> [Work instructions] Line by line, check the data for the string "computer" and state how many lines have it, nothing more.

** Provided records follows **

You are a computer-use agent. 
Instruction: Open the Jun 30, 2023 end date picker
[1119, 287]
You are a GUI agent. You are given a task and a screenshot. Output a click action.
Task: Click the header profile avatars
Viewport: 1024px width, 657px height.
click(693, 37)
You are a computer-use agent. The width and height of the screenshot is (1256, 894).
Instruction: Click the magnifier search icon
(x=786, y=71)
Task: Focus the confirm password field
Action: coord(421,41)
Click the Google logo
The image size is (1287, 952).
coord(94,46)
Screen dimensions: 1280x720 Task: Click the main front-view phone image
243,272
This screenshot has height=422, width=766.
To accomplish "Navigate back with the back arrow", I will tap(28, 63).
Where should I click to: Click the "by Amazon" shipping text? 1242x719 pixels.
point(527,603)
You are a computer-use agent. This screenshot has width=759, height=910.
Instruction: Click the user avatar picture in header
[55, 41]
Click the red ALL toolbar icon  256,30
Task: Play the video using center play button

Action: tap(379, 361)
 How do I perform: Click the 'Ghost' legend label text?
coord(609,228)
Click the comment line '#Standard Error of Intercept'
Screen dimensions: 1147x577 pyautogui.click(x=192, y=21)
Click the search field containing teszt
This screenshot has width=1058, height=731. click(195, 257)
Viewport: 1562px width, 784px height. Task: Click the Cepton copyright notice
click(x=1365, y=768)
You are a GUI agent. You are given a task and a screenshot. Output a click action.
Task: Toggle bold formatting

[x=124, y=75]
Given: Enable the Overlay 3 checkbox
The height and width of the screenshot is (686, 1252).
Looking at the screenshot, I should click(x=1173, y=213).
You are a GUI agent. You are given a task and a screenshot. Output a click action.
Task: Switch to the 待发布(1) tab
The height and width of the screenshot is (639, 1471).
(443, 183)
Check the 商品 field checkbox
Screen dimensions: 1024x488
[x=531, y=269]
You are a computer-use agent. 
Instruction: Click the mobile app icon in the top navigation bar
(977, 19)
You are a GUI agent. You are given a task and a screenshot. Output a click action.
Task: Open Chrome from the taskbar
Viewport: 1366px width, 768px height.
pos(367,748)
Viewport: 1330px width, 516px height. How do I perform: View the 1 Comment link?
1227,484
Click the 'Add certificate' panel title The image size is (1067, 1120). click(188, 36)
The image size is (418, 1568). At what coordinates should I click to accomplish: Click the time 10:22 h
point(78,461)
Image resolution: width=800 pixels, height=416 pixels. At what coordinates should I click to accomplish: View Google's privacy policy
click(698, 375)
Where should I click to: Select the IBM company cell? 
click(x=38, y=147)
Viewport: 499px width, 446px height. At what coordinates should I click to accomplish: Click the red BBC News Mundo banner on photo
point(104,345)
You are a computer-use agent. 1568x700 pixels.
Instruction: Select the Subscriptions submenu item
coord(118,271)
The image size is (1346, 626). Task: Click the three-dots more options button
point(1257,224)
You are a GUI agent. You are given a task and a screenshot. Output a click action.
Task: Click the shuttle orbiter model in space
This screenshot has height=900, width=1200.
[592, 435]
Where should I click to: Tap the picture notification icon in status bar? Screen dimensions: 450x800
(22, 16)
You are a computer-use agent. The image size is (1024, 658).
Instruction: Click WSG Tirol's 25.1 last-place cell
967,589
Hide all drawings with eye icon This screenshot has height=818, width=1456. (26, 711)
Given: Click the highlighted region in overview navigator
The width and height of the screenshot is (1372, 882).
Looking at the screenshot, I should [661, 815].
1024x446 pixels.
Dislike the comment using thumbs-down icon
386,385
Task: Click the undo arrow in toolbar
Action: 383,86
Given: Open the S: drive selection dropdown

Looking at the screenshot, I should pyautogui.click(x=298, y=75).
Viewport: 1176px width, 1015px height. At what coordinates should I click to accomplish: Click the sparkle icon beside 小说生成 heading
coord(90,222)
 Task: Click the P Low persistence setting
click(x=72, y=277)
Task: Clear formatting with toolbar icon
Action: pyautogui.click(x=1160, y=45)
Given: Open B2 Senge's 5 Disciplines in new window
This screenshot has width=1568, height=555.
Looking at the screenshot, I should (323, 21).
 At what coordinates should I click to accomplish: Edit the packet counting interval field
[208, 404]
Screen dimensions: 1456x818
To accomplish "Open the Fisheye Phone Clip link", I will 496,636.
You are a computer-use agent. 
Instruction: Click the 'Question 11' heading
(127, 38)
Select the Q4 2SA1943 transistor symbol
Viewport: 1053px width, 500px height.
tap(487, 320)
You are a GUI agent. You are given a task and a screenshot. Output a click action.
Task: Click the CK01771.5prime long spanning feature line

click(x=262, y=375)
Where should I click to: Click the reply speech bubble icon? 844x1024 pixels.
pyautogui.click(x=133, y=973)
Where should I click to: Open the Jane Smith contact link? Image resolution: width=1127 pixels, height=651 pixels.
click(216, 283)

** End of Provided records **

> [Your solution] 7